The preparation method of the ZnAlTiSiB anticorrosive coating for the steel structure comprises the following steps:

step one, pretreating the surface of a steel structure to Sa3 level by adopting a sand blasting method;

heating Zn wires and AlTiSiB wires to a molten state by adopting an electric arc spraying method, and spraying the Zn wires and the AlTiSiB wires to the surface of the pretreated steel structure under the action of compressed air to form a ZnAlTiSiB anticorrosive coating; the distance between a spray gun and the surface of a steel structure in the electric arc spraying method is 190mm, the spraying angle of the spray gun is 60 degrees, the electric arc voltage is 40V, the electric arc current is 450A, the conveying speeds of the Zn wire and the AlTiSiB wire are 4m/min, and the pressure of compressed air is 0.6 MPa; the thickness of the ZnAlTiSiB anticorrosive coating is 113 mu m.
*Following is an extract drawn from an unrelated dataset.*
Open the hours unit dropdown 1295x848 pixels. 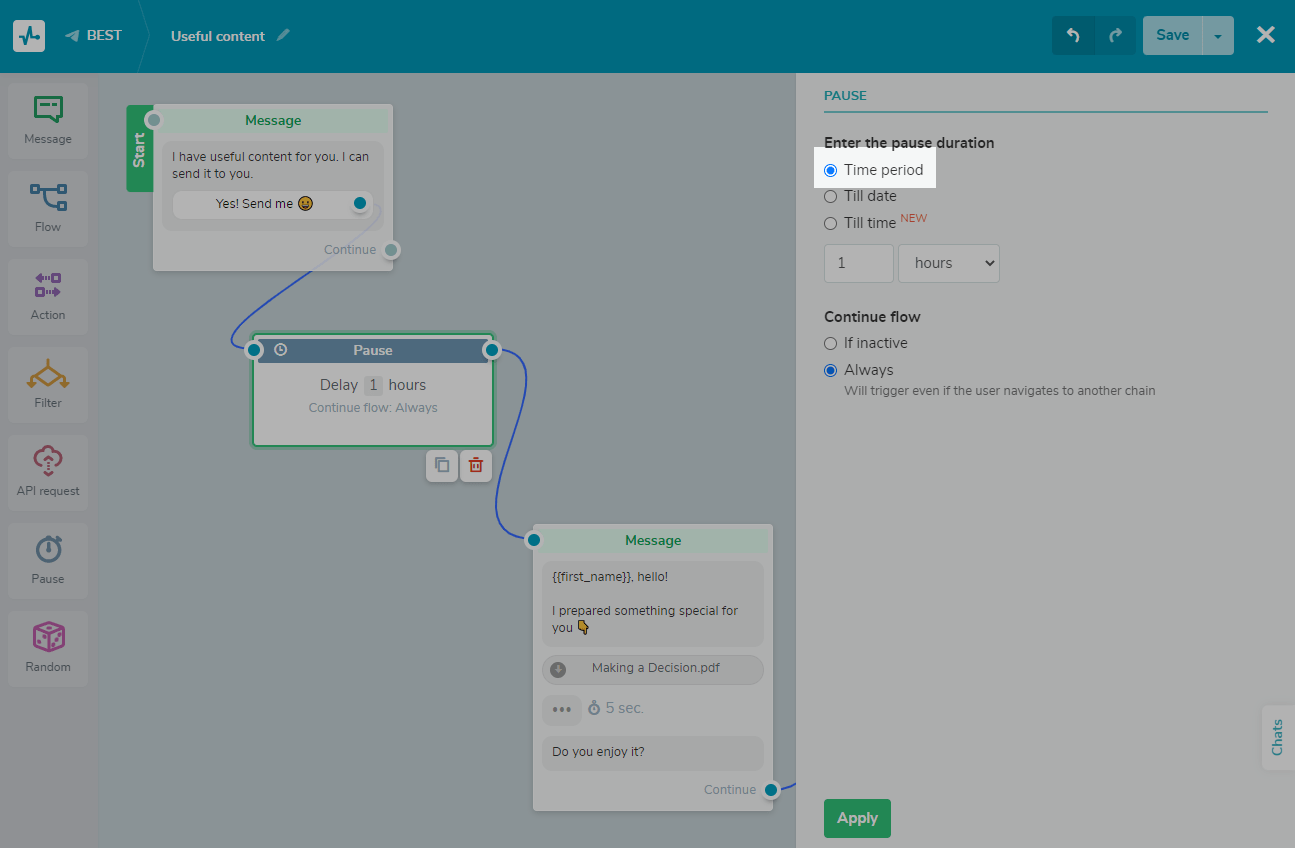(x=948, y=263)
Through detection, the density of the ZnAlTiSiB anticorrosive coating prepared by the embodiment is 99.87%, and the microhardness is 43.2HV_0.5The interface bonding strength of the ZnAlTiSiB anticorrosive coating and the steel structure is 31.2MPa, which shows that the ZnAlTiSiB anticorrosive coating prepared by the embodiment has less pores and higher hardness, and the ZnAlTiSiB anticorrosive coating and the steel structure are tightly bonded.
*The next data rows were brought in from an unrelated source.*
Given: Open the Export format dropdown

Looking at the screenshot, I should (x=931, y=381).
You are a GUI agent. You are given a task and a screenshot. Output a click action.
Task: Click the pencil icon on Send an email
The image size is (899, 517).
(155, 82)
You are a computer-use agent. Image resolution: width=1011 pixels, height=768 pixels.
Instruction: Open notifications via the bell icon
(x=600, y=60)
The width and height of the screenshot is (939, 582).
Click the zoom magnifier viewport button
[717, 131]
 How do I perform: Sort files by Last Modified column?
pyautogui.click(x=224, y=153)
The ZnAlTiSiB anticorrosive coating prepared in the embodiment is detected according to GB/T10125-1997 salt spray test for artificial atmosphere corrosion test, and the result shows that the salt spray resistance time of the ZnAlTiSiB anticorrosive coating prepared in the embodiment is 1200h, which indicates that the ZnAlTiSiB anticorrosive coating prepared in the embodiment has better corrosion resistance.

The above description is only for the preferred embodiment of the present invention, and is not intended to limit the present invention in any way. Any simple modification, change and equivalent changes of the above embodiments according to the technical essence of the invention are still within the protection scope of the technical solution of the invention.

Claims (5)

1. The ZnAlTiSiB anticorrosive coating for the steel structure is characterized by comprising the following components in percentage by mass: 42.8-75% of Zn, 78-55% of Al15, 0.5-5% of Ti0.7-3% of Si and 1-2% of B.
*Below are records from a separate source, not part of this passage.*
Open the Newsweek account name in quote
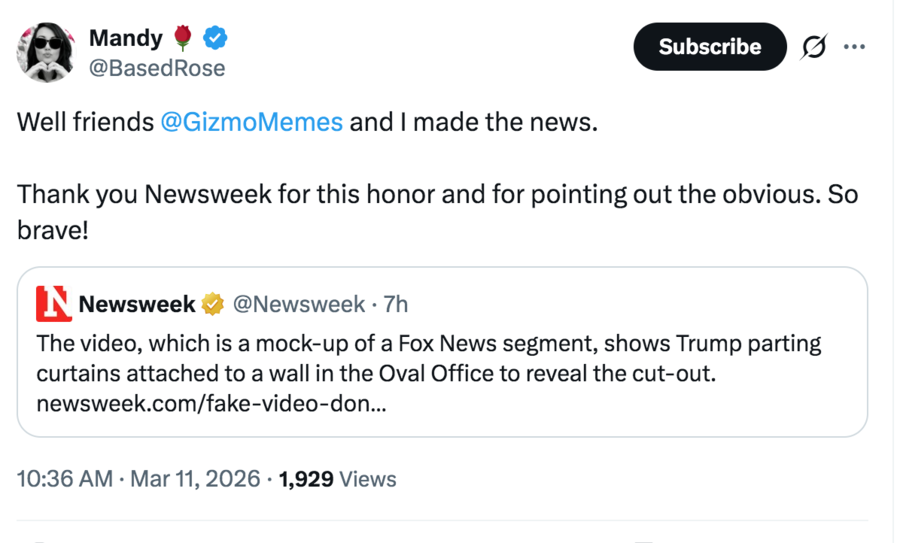This screenshot has height=543, width=900. 137,304
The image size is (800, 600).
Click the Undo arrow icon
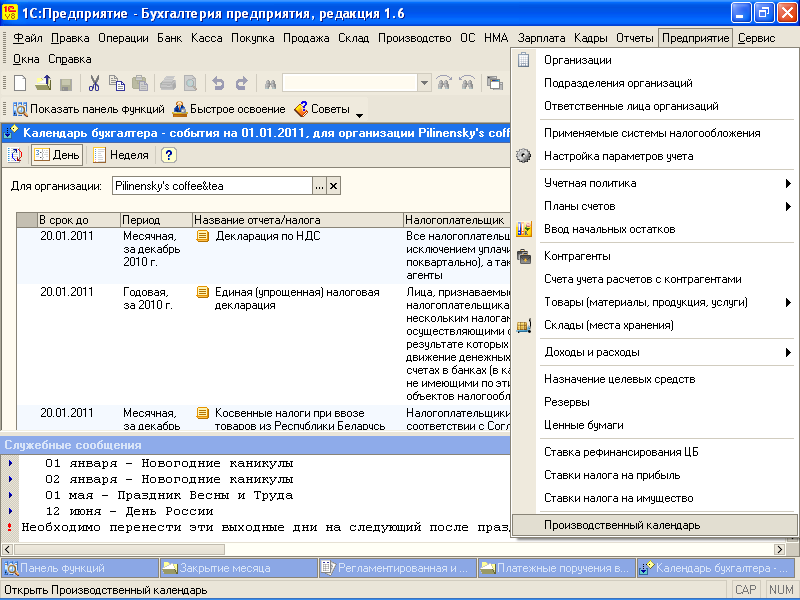(x=217, y=83)
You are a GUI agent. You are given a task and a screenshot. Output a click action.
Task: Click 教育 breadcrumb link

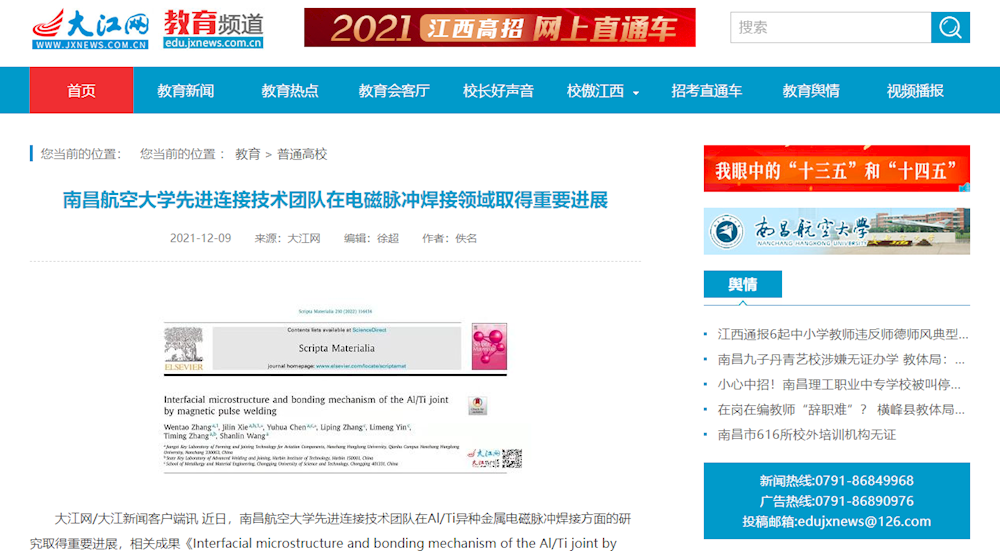click(x=248, y=154)
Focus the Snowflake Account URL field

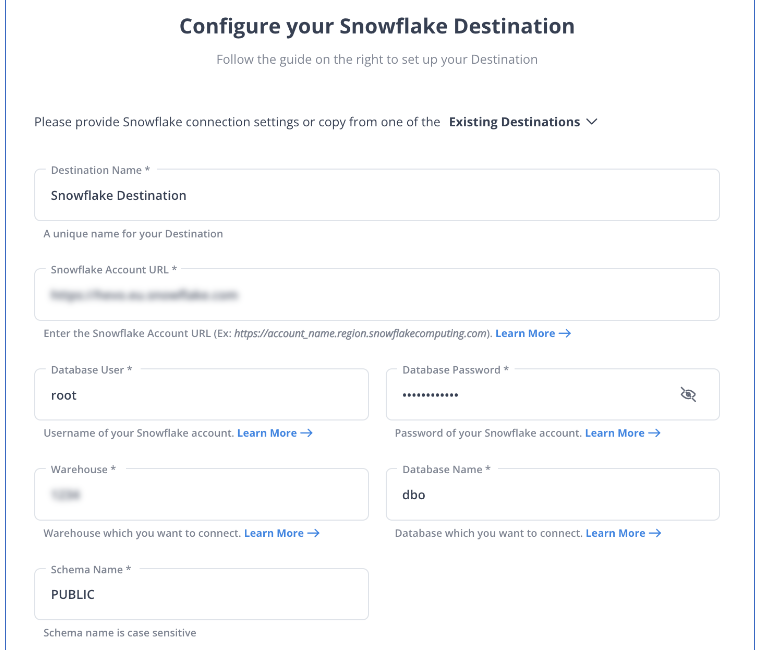click(x=377, y=295)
2. A method of producing a ZnAlTiSiB anticorrosive coating for steel structures according to claim 1, characterized in that it comprises the following steps:

firstly, preprocessing the surface of a steel structure to be more than Sa2.5 grade by adopting a sand blasting method;

heating the spraying material to a molten state by adopting an electric arc spraying method, and spraying the spraying material on the surface of the pretreated steel structure under the action of compressed air to form a ZnAlTiSiB anticorrosive coating; the spraying material is a ZnAlTiSiB wire material, or a Zn wire and an AlTiSiB wire material, or a ZnAlTiSiB powder core wire material.

3. The method of claim 2, wherein in step two the ZnAlTiSiB powder core wire is composed of Zn wire and Al wire coated TiSiB powder, or ZnAl wire coated AlTiSiB powder.

4. The method according to claim 2, wherein in the second step, the distance between a spray gun and the surface of the steel structure is 100 mm-280 mm, the spraying angle of the spray gun is 60-90 degrees, the arc voltage is 20-40V, the arc current is 200A-600A, the conveying speed of the spraying material is 0.5-5 m/min, and the pressure of the compressed air is 0.4-0.9 MPa.

5. The method of claim 2, wherein the blasting in step one is high pressure water blasting.